[Opening Input data section]

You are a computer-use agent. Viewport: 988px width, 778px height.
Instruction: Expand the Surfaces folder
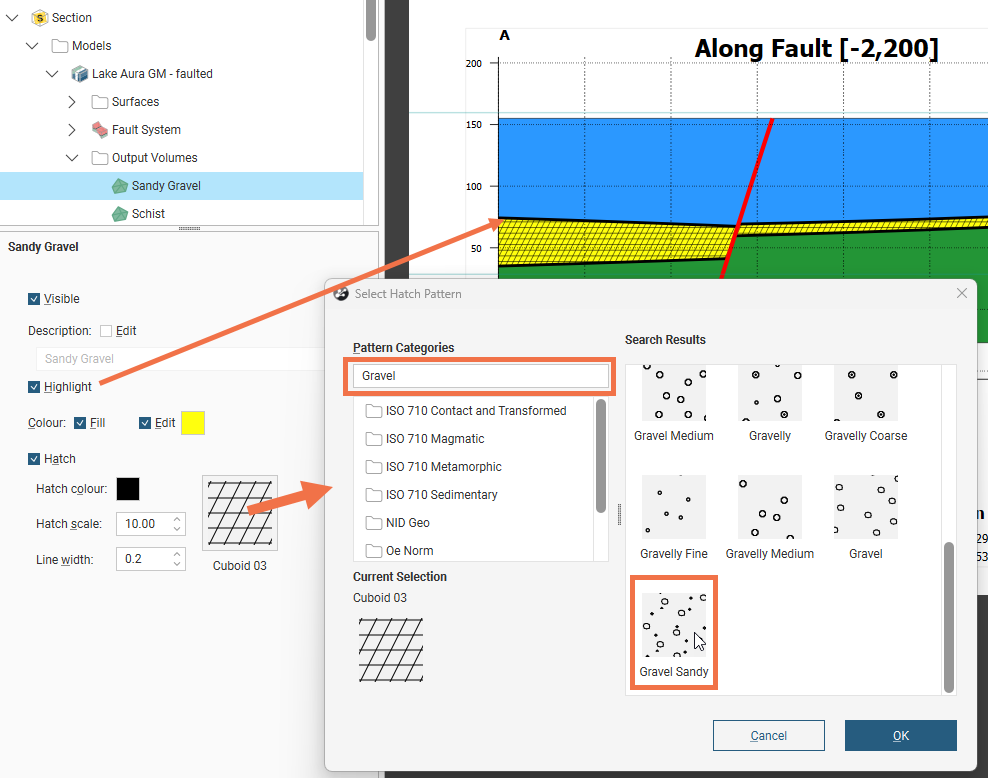[72, 102]
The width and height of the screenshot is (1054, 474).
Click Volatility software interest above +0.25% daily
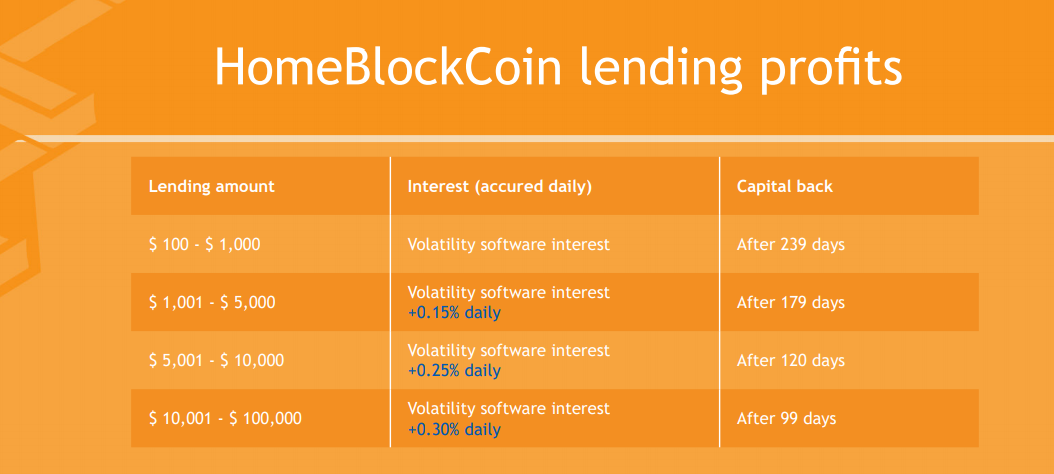click(509, 350)
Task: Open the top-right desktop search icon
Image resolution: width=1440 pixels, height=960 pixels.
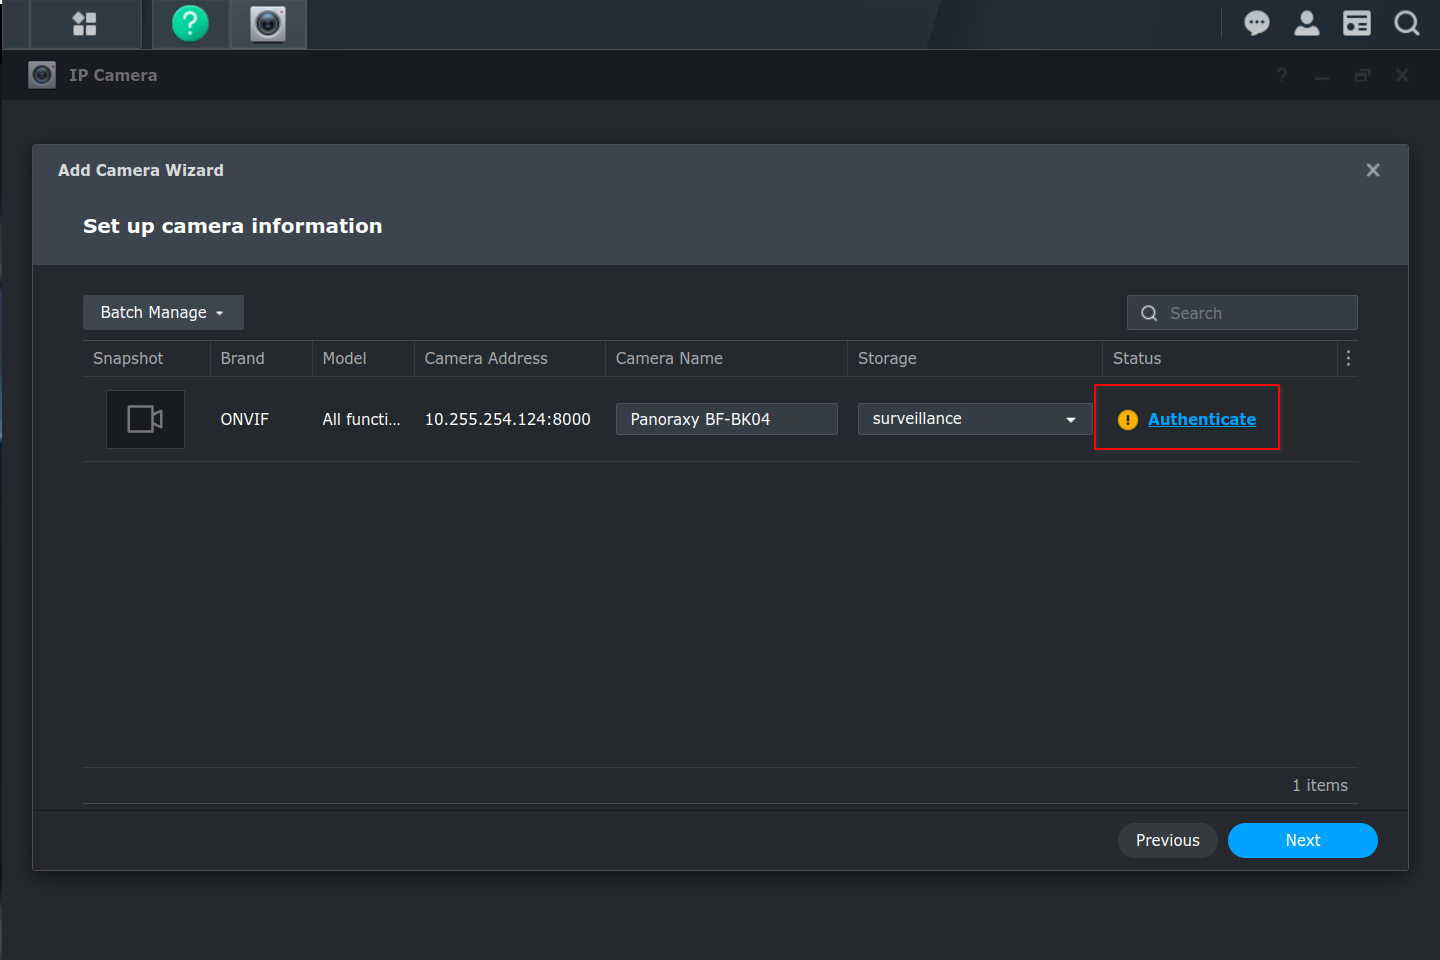Action: [x=1406, y=23]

[Closing Input data section]

Try it: Would you reproduce the records exactly as they stand, but without the pictures?

Task result:
You are a computer-use agent. Viewport: 988px width, 778px height.
Instruction: Expand the Surfaces folder
[72, 102]
The width and height of the screenshot is (1054, 474).
Click Volatility software interest above +0.25% daily
click(509, 350)
Task: Open the top-right desktop search icon
Image resolution: width=1440 pixels, height=960 pixels.
Action: [x=1406, y=23]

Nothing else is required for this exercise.